**YOUR INSTRUCTIONS**
Echo these lines back verbatim, covering every record.

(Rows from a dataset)
+ + +

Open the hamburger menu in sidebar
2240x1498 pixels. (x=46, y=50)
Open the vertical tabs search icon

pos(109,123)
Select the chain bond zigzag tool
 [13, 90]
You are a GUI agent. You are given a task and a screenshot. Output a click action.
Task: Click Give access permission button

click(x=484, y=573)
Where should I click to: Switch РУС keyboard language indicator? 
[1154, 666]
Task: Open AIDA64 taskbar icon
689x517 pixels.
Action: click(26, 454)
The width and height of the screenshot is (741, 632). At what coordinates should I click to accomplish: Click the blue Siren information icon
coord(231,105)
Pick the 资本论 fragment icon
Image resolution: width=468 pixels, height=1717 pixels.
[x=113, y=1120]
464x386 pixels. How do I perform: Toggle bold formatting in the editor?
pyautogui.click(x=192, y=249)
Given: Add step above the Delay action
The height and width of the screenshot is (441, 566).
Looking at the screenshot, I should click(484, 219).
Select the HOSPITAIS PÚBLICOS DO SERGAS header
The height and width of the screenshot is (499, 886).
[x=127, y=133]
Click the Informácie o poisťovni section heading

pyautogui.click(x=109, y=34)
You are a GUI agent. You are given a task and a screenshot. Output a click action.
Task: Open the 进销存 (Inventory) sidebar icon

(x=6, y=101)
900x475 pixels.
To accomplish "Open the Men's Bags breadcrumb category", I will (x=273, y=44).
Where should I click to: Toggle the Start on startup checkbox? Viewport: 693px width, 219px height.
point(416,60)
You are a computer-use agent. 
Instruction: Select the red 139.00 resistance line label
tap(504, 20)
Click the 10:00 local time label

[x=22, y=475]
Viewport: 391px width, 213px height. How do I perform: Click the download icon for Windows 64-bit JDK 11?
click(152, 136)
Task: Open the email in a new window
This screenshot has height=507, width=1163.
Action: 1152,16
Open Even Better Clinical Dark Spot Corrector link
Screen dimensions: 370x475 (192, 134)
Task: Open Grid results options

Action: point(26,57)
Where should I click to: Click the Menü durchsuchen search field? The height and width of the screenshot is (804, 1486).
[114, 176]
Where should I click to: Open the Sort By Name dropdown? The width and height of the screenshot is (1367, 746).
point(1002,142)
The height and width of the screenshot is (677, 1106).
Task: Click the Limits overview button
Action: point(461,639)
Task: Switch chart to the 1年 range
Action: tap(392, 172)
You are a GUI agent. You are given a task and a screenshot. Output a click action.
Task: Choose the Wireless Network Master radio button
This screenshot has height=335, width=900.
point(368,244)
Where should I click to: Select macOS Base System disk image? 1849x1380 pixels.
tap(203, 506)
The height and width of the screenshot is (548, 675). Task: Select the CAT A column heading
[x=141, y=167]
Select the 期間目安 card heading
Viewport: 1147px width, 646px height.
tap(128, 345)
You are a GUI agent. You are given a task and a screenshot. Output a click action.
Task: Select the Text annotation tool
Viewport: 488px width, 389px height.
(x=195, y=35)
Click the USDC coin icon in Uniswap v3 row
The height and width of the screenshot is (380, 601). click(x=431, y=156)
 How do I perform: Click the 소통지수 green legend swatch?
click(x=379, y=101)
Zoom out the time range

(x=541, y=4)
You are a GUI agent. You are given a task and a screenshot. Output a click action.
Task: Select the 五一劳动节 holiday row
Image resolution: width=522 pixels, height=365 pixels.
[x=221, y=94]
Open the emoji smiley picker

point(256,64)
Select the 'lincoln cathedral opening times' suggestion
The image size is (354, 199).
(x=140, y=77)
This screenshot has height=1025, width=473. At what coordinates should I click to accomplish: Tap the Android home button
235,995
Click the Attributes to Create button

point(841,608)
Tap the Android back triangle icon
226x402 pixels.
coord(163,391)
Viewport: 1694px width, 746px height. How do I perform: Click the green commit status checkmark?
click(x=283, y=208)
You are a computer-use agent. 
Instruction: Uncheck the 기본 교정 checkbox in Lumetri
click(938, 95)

+ + +

**EXPECTED OUTPUT**
Open the hamburger menu in sidebar
2240x1498 pixels. (x=46, y=50)
Open the vertical tabs search icon

pos(109,123)
Select the chain bond zigzag tool
 [13, 90]
You are a GUI agent. You are given a task and a screenshot. Output a click action.
Task: Click Give access permission button

click(x=484, y=573)
Where should I click to: Switch РУС keyboard language indicator? 
[1154, 666]
Task: Open AIDA64 taskbar icon
689x517 pixels.
Action: click(26, 454)
The width and height of the screenshot is (741, 632). At what coordinates should I click to accomplish: Click the blue Siren information icon
coord(231,105)
Pick the 资本论 fragment icon
Image resolution: width=468 pixels, height=1717 pixels.
[x=113, y=1120]
464x386 pixels. How do I perform: Toggle bold formatting in the editor?
pyautogui.click(x=192, y=249)
Given: Add step above the Delay action
The height and width of the screenshot is (441, 566).
Looking at the screenshot, I should click(484, 219).
Select the HOSPITAIS PÚBLICOS DO SERGAS header
The height and width of the screenshot is (499, 886).
[x=127, y=133]
Click the Informácie o poisťovni section heading

pyautogui.click(x=109, y=34)
You are a GUI agent. You are given a task and a screenshot. Output a click action.
Task: Open the 进销存 (Inventory) sidebar icon

(x=6, y=101)
900x475 pixels.
To accomplish "Open the Men's Bags breadcrumb category", I will (x=273, y=44).
Where should I click to: Toggle the Start on startup checkbox? Viewport: 693px width, 219px height.
point(416,60)
You are a computer-use agent. 
Instruction: Select the red 139.00 resistance line label
tap(504, 20)
Click the 10:00 local time label

[x=22, y=475]
Viewport: 391px width, 213px height. How do I perform: Click the download icon for Windows 64-bit JDK 11?
click(152, 136)
Task: Open the email in a new window
This screenshot has height=507, width=1163.
Action: 1152,16
Open Even Better Clinical Dark Spot Corrector link
Screen dimensions: 370x475 (192, 134)
Task: Open Grid results options

Action: point(26,57)
Where should I click to: Click the Menü durchsuchen search field? The height and width of the screenshot is (804, 1486).
[114, 176]
Where should I click to: Open the Sort By Name dropdown? The width and height of the screenshot is (1367, 746).
point(1002,142)
The height and width of the screenshot is (677, 1106).
Task: Click the Limits overview button
Action: point(461,639)
Task: Switch chart to the 1年 range
Action: tap(392, 172)
You are a GUI agent. You are given a task and a screenshot. Output a click action.
Task: Choose the Wireless Network Master radio button
This screenshot has height=335, width=900.
point(368,244)
Where should I click to: Select macOS Base System disk image? 1849x1380 pixels.
tap(203, 506)
The height and width of the screenshot is (548, 675). Task: Select the CAT A column heading
[x=141, y=167]
Select the 期間目安 card heading
Viewport: 1147px width, 646px height.
tap(128, 345)
You are a GUI agent. You are given a task and a screenshot. Output a click action.
Task: Select the Text annotation tool
Viewport: 488px width, 389px height.
(x=195, y=35)
Click the USDC coin icon in Uniswap v3 row
The height and width of the screenshot is (380, 601). click(x=431, y=156)
 How do I perform: Click the 소통지수 green legend swatch?
click(x=379, y=101)
Zoom out the time range

(x=541, y=4)
You are a GUI agent. You are given a task and a screenshot. Output a click action.
Task: Select the 五一劳动节 holiday row
Image resolution: width=522 pixels, height=365 pixels.
[x=221, y=94]
Open the emoji smiley picker

point(256,64)
Select the 'lincoln cathedral opening times' suggestion
The image size is (354, 199).
(x=140, y=77)
This screenshot has height=1025, width=473. At what coordinates should I click to accomplish: Tap the Android home button
235,995
Click the Attributes to Create button

point(841,608)
Tap the Android back triangle icon
226x402 pixels.
coord(163,391)
Viewport: 1694px width, 746px height. How do I perform: Click the green commit status checkmark?
click(x=283, y=208)
You are a computer-use agent. 
Instruction: Uncheck the 기본 교정 checkbox in Lumetri
click(938, 95)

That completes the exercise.